Ten Steps to making your business carbon neutral

Ten Steps to making your business carbon neutral

by Heleigh Bostwick, December 2009

Without a doubt global warming is one of the biggest issues facing the planet today. While there may be no single solution to the problem, there is one relatively easy, yet effective way that people can take responsibility for global warming and help mitigate the effects of human activities on planet earth. It's called "carbon neutral".

Carbon neutral refers to neutralizing the effects of greenhouse gas emissions, primarily carbon dioxide, nitrous oxides, methane, and fluorinated gases that are released into the atmosphere as a result of burning fossil fuels like oil, coal, gas, driving cars, and numerous manufacturing and industrial processes. The good news is that "going carbon neutral", as it's commonly referred to, is something everyone can do—businesses included. In fact, businesses in every industry are going carbon neutral these days including MTV, Silverjet, HSBC, Dell, and even the World Bank.

If you're a business owner who's ready to jump on the carbon neutral bandwagon, here's what you can do to make your business carbon neutral and do your part to help save the planet.

1. Determine baseline CO2 (carbon dioxide) emissions.

The first step in going carbon neutral is to figure out your carbon footprint and calculate emissions rates. Specific formulas are available on the Internet to help you with this or you can hire a consultant that specializes in this field. Once the carbon footprint is determined, costs are assigned to emission rates;they can be offset, typically through making your business as energy efficient (i.e. conserving resources) as possible and then purchasing renewable energy credits and planting trees.

2. Develop a phased plan.

It's almost impossible for a business to become carbon neutral overnight. It takes planning. Therefore smart companies implement what's known as a phased plan to implement the steps needed to become 100% carbon neutral within a set timeframe. Going carbon neutral can take as little as a few months or as many as 5 years, depending on the size of your business.

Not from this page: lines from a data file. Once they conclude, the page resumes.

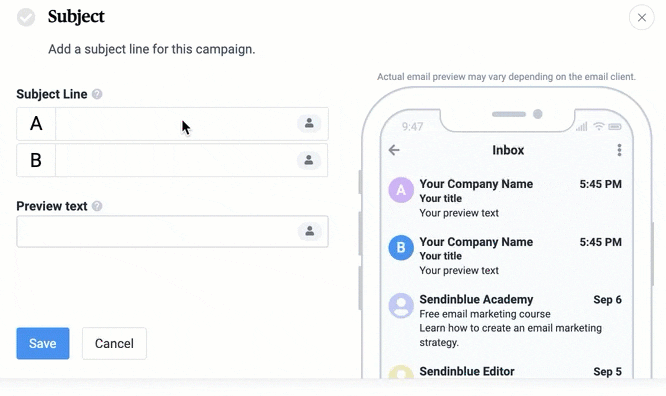Viewport: 666px width, 396px height.
Task: Focus Subject Line A input field
Action: [176, 124]
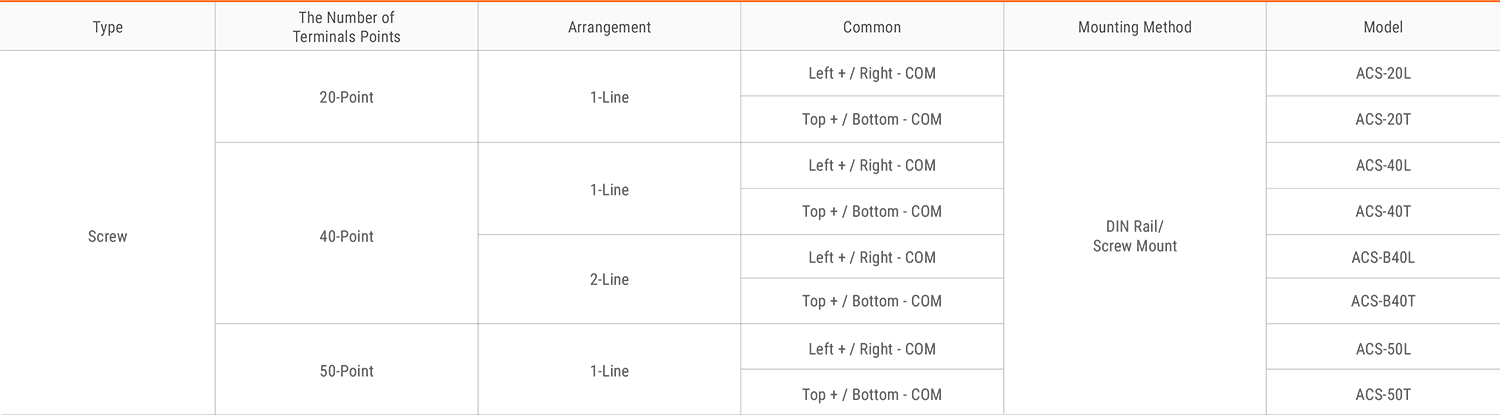Click the ACS-B40L model cell
Viewport: 1500px width, 415px height.
pyautogui.click(x=1383, y=257)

3. Perform an energy audit.

An energy audit is beneficial to the planet and your bottom line. Generally performed by an energy consultant or even a local utility company, an energy audit examines heating and cooling systems, building insulation, lighting, air leaks in windows, and myriad smaller items to ensure optimal energy efficiency in a building. After a careful analysis, recommendations for increased energy efficiency are made and implemented. Conserving energy or generating your own electricity via onsite wind generators and solar panels for example means that far fewer emissions are generated.

4. Recycle paper.

It may seem like a no-brainer but recycling paper is one of the easiest and most effective methods a business can use to help it become carbon neutral. If it's not already mandatory in your community, make it mandatory at your company.

5. Use web-based communications.

In today's technology savvy world, web-based communications such as video and teleconferencing, which takes place right in your own office instead of flying or driving to business meetings and conferences, saves time, energy, resources, and money and results in fewer emissions.

6. Reduce air travel.

Business travel, particularly air travel can play a large role in the amount of emissions generated by a business. If possible, reduce the number of flights by using video and teleconferencing or fly on airlines like Canada's WestJet or the UK-based Silverjet that offer carbon offsets for each ticket purchased. For shorter flights between major cities consider traveling by train.

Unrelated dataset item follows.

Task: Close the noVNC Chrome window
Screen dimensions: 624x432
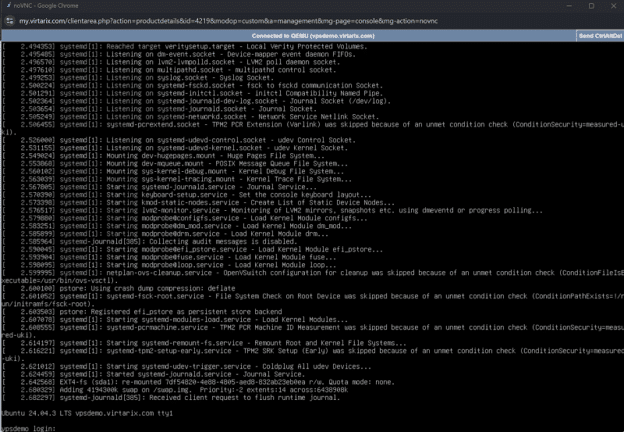Action: 612,6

7. Give company vehicles a tune-up.

If your business maintains company vehicles--whether it's one vehicle or a whole fleet of them-- keeping them tuned up and in tip-top condition will go a long way toward reducing emissions. For instance, keeping tires properly inflated can prevent 250 pounds of CO2 from entering the atmosphere every year. If you're thinking of buying a company vehicle or two consider a hybrid such as the Toyota Prius.

8. Encourage telecommuting.

Offering a telecommuting option to employees can go a long way toward enabling your business to become carbon neutral, especially in regions where mass transit and carpooling is not an option or widely used and employees must drive long distances to get to work.

9. Reduce the amount of lawn area on corporate campuses.

While there's nothing like a carpet of lush green grass, lawns consume inordinate amounts of non-renewable resources such as water and petroleum (think lawn mowers) products used by lawn maintenance crews. Take the opportunity to plant native trees and groundcovers, which are low maintenance, self-sustaining landscapes.

10. Purchase renewable energy credits or carbon offsets.

After you have taken steps to make your business as energy efficient as possible, it's more than likely that you will still need to offset emissions. This is accomplished through what's called carbon offsets and Renewable Energy Certificates (RECs). Carbon offsets are credits that are purchased from a company that sells wind power for instance. Purchasing carbon offsets or credits allows your business to mitigate emissions from major sources such as the use of corporate vehicles or air travel or both. Renewable Energy Certificates are used to offset emissions generated from the use of electricity and is similar to buying renewable energy.